While observing hartals is a matter of individual choice in other states, in Kerala, the people are forced to ‘obey’ party diktats. Notably, in 2000, the HC had ruled hartal enforcement by “force, intimidation—physical or mental—and coercion” was unconstitutional.
The two-day shutdown in March saw Malayalis, perhaps for the first time ever, defying the strike call in groups and clashing with political activists. Amid the current political tumult at the state and the Central level usually ‘ideal weather conditions’ for a hartal! one wonders if the state has, finally, put a ‘bandh’ to shutdowns. Well, the debate continues.
“I am not against hartal but it should be held without causing inconvenience to the public,” says C J George, president of Ernakulam Market Stall Owners Association (EMSOA). “Among traders, people who deal in goods like vegetables and fruits are the ones who are the most affected. The least that can be done is exempting perishable goods from hartals, like in the case of milk, newspaper.”
Meanwhile, some groups believe Kerala should root out the idea of hartals, considering the way they are organised. ‘Say No To Hartal’ is one such campaign group founded in 2010 by Kochi resident Raju P Nair. “We aim to unite the youth against this social evil (hartal), which is destroying the interests of the state,” says Raju.
“The court banned bandh 25 years ago. But it was replaced by hartal, which should ideally be voluntary. But here, it is enforced like a bandh. Just like parties have the right to protest, people have the right to not join the protest. We are not against calling for a strike. But when you force others to participate, it becomes an offence. That is against the basic principle of democracy.”
‘Progressive protests, please’
Eldho Chirackachalil, a member of ‘Say No to Hartal’ and president of All India Professional Congress’s Infopark chapter, notes: “Enforced or not, protests should be in the form of shutdowns. Parties should come up with ‘progressive protests’ that don’t harm the public or the economy. Society’s ideas of protest should change.”
Kerala Hotel and Restaurants Association president G Jayapal agrees. “Most hartals do not benefit the general public,” he says. “We are tired of hartals. Due to the sudden hartals called in the state, the restaurant and the hotel industry always suffer. This situation has to change.”
‘Govt fails to take action’
Kerala Vyapari Vyavasayi Ekopana Samithi president Manoj S S blames the government for not taking “any action” even when the economy suffers huge losses due to strikes.
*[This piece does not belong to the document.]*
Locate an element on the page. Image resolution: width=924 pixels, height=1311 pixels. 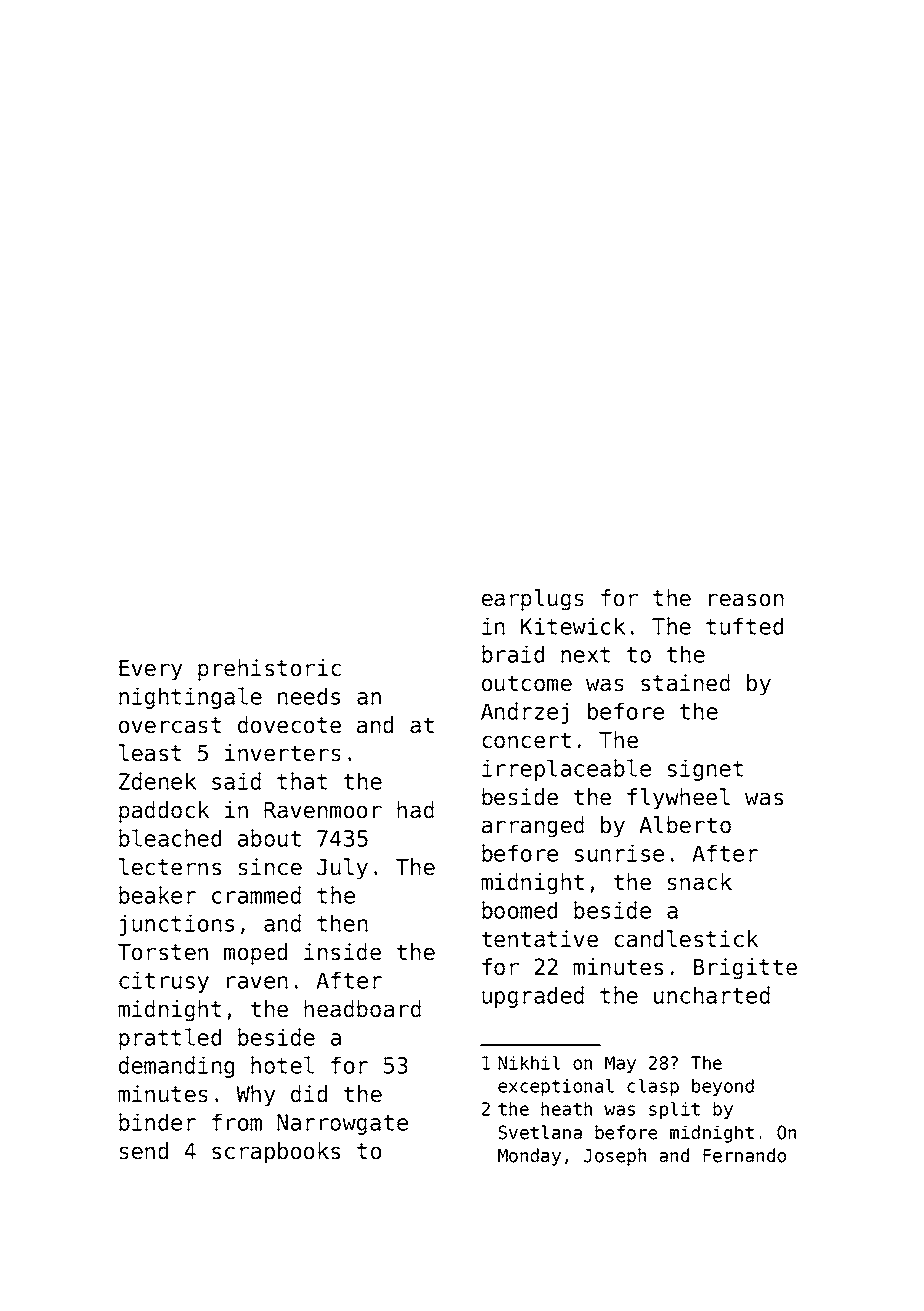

According to reports, a hartal causes a loss of at least Rs 200 crore to the state.
“Shutting down is not an ideal way to conduct a protest,” adds Manoj, who is also the national secretary of the Confederation of All India Traders. “Public should also stop seeing hartal as a time to ‘celebrate’ at home.”
Infopark techie Nirmal V G quips IT professionals never get to enjoy a good hartal. “I have been working in the IT industry for several years, and we have been working even during hartals. However, there have been times when my vehicle was stopped by the protestors. I don’t think that right, protests should not be thrust upon the people.”
Thiruvananthapuram-based forest officer Gopika Surendran concurs, pointing out: “Every hartal day, we see reports of people caught in emergency situations suffering. Even students have been hit badly.”
Kerala’s image takes the worst hit, believes E M Najeeb, president of Confederation of Kerala Tourism Industries. “Hartals affect the business community as well as educational and public institutions,” he says.
“Moreover, such protests paint a bad picture of our state, at a time when we are trying to project a business- and tourism-friendly state.”